Another pitfall to consider is the very imbalanced nature of the data. In Europe, the average churn rate in the utilities sector ranges from 12% to 15%. As a consequence of this big skew in the data, the model will tend to give more importance to the majority class and might tend to neglect the minority class. There are various methods designed to tackle this problem (such as random oversampling, random undersampling, SMOTE, ADASYN), but we will not go into further detail.

Now just another quick final remark on another interesting technique to improve your business’ retention rates: uplift modeling.

In classic churn problems, we attempt to predict those customers who are about to churn. Uplift modeling, on the other hand, will try to predict which customers will churn and can be retained if targeted.

Customers can be divided into 4 groups:

The goal of uplift modeling is to predict which of the customers belong to the persuadables group as targeting this group will bring the most added value for the business. This group, if targeted, will stay and will continue to bring in revenue.

To perform uplift modeling, additional information is needed, namely information about which of the customers were targeted with retention campaigns and which were not.

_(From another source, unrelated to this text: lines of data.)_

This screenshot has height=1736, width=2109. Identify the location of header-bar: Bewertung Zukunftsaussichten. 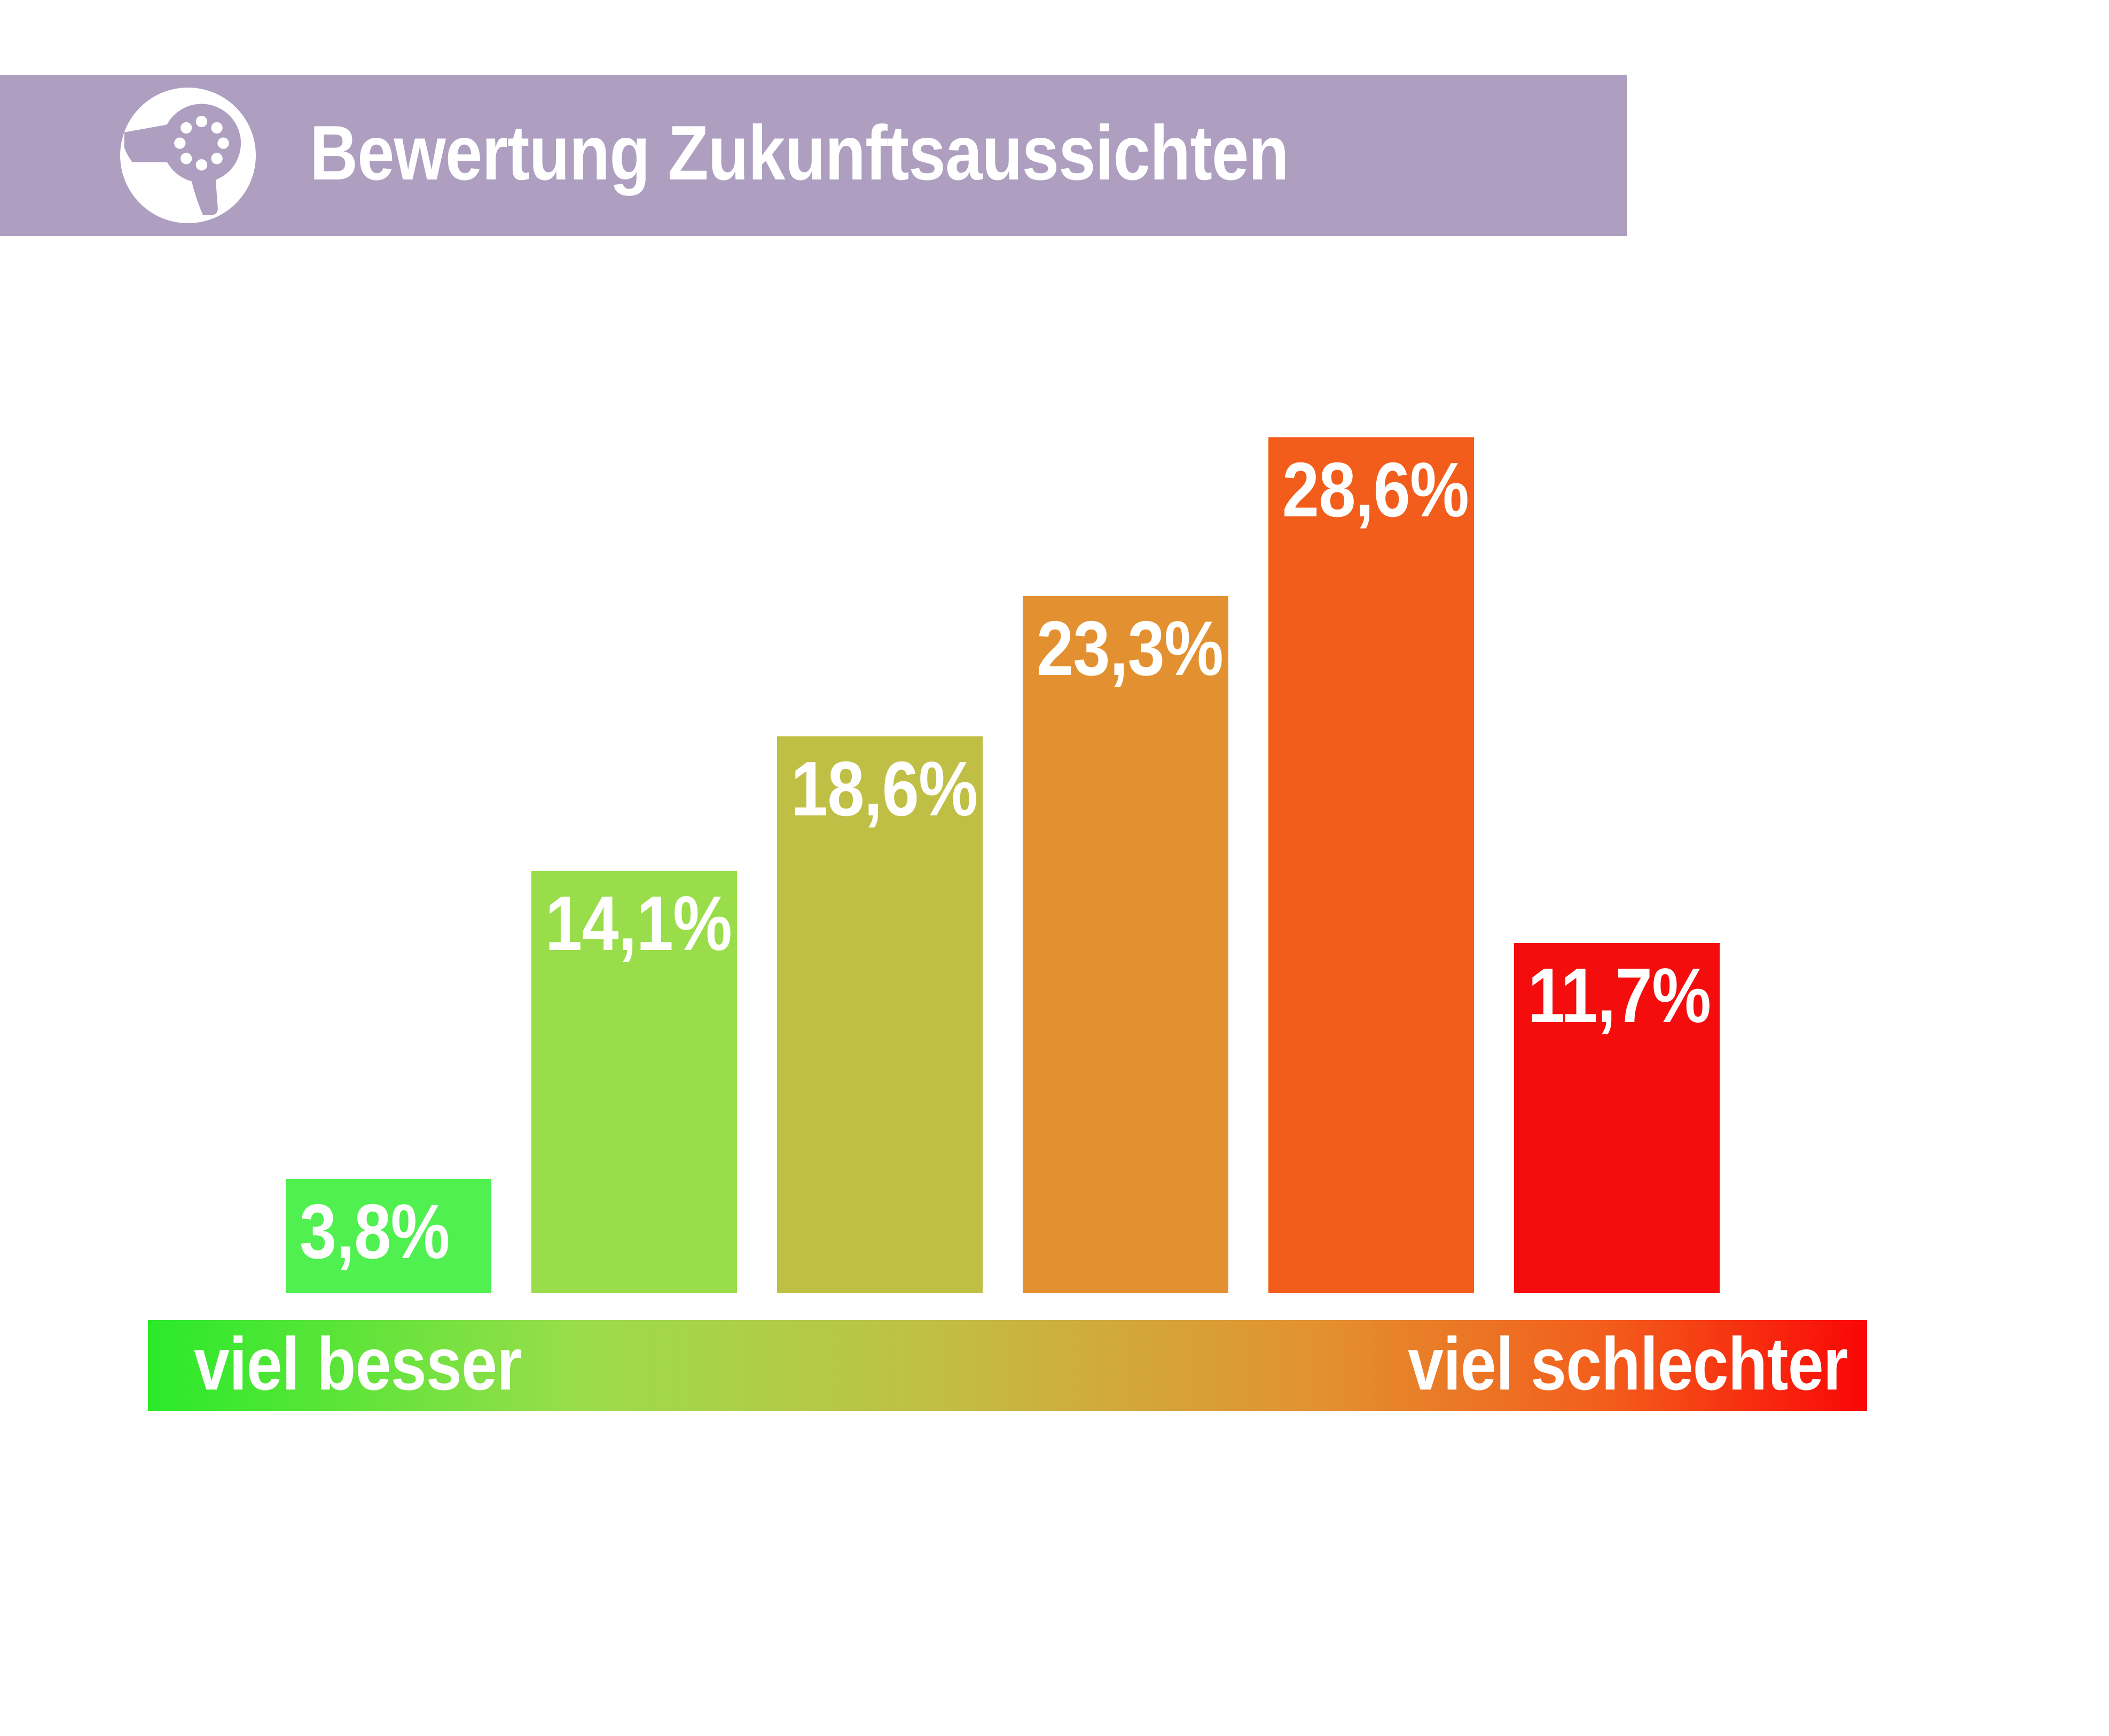
(814, 156).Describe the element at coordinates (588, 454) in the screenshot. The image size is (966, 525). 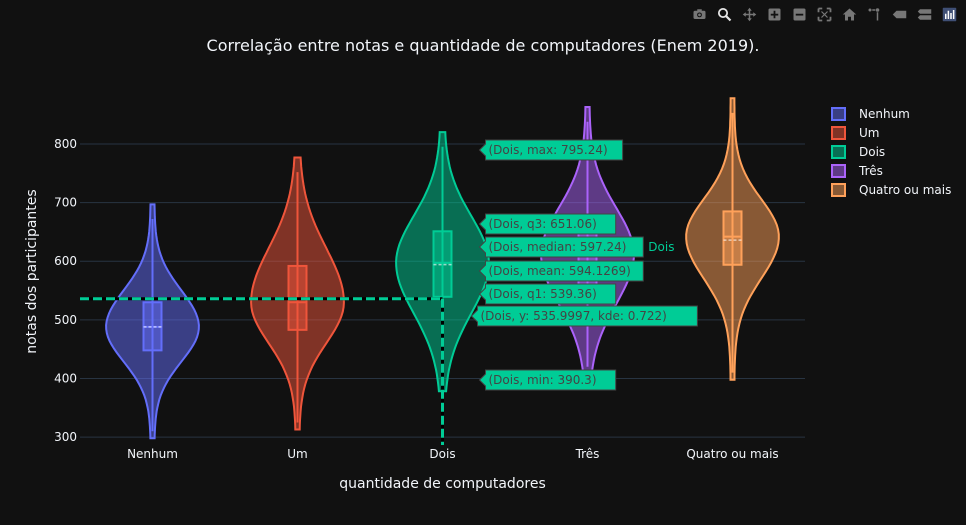
I see `x-tick-label: Três` at that location.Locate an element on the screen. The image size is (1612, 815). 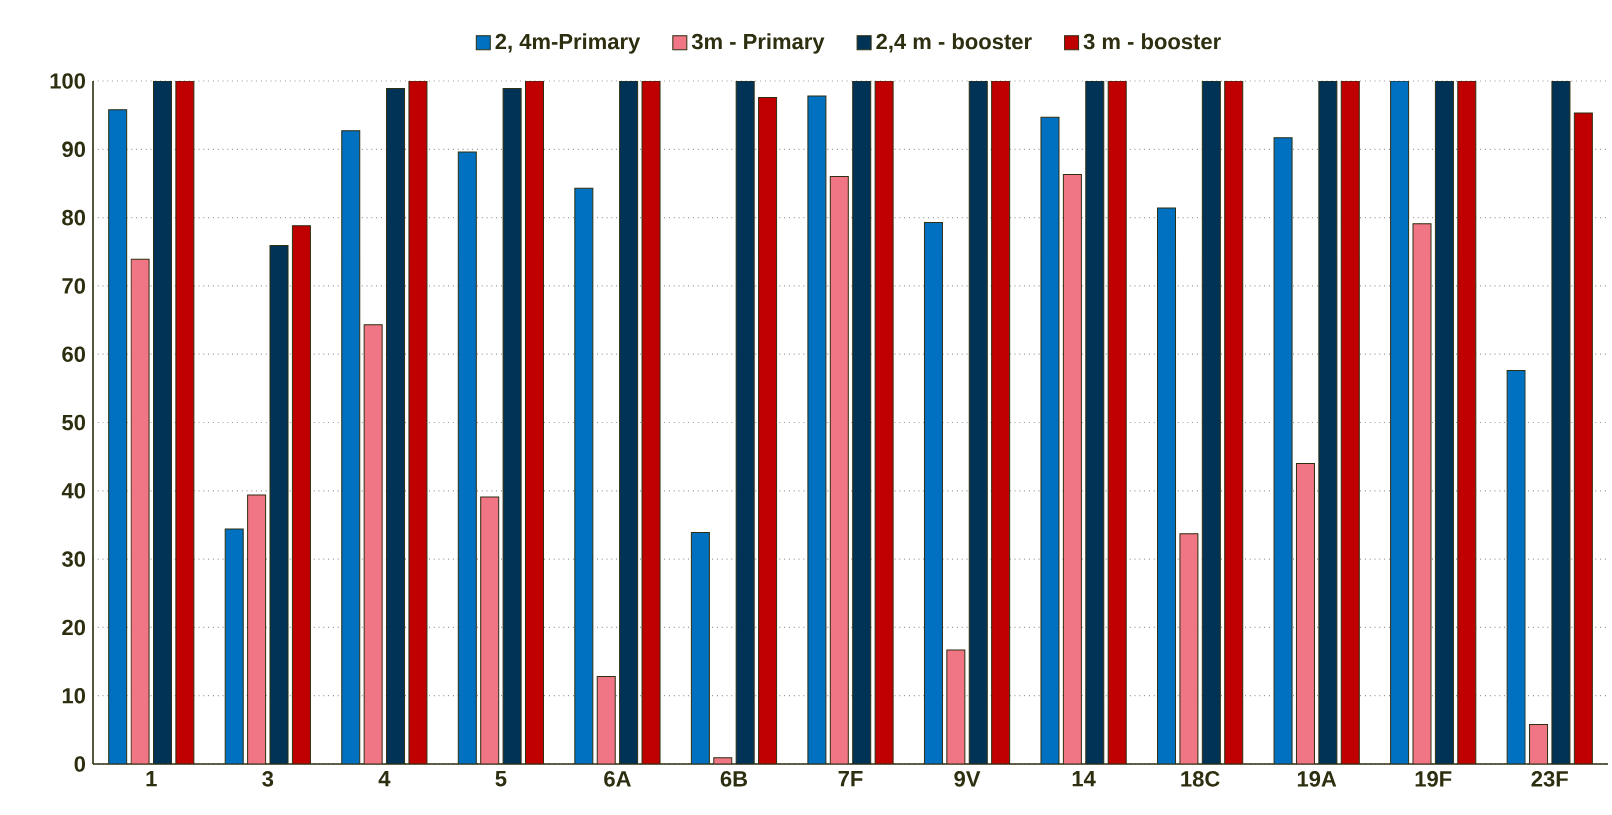
x-tick-label: 5 is located at coordinates (501, 779).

To conclude, it is crucial for businesses to maximize their retention rate as it is way more expensive acquiring new customers than retaining the existing ones. Especially in these times of big uncertainty and rapidly rising prices, utility companies could face higher customer churn rates. Machine learning can help in this endeavor by predicting the likelihood of a consumer churning in the near future so that these could still be retained by targeting them with for instance promotional campaigns. However, some considerations must be made to avoid data leakage while splitting the data into a train and test set. The recommended approach here is to make the split in such a way that the customers only belong to either the train or validation set and ensure that the train set is prior to the validation set. Moreover, the highly imbalanced nature of the data makes training a model also more complicated. This can be tackled by resampling the data. Lastly, uplift modeling will tackle the problem the business is most interested in: namely the identification of the customers that will churn, but can still be retained when targeted with a retention campaign.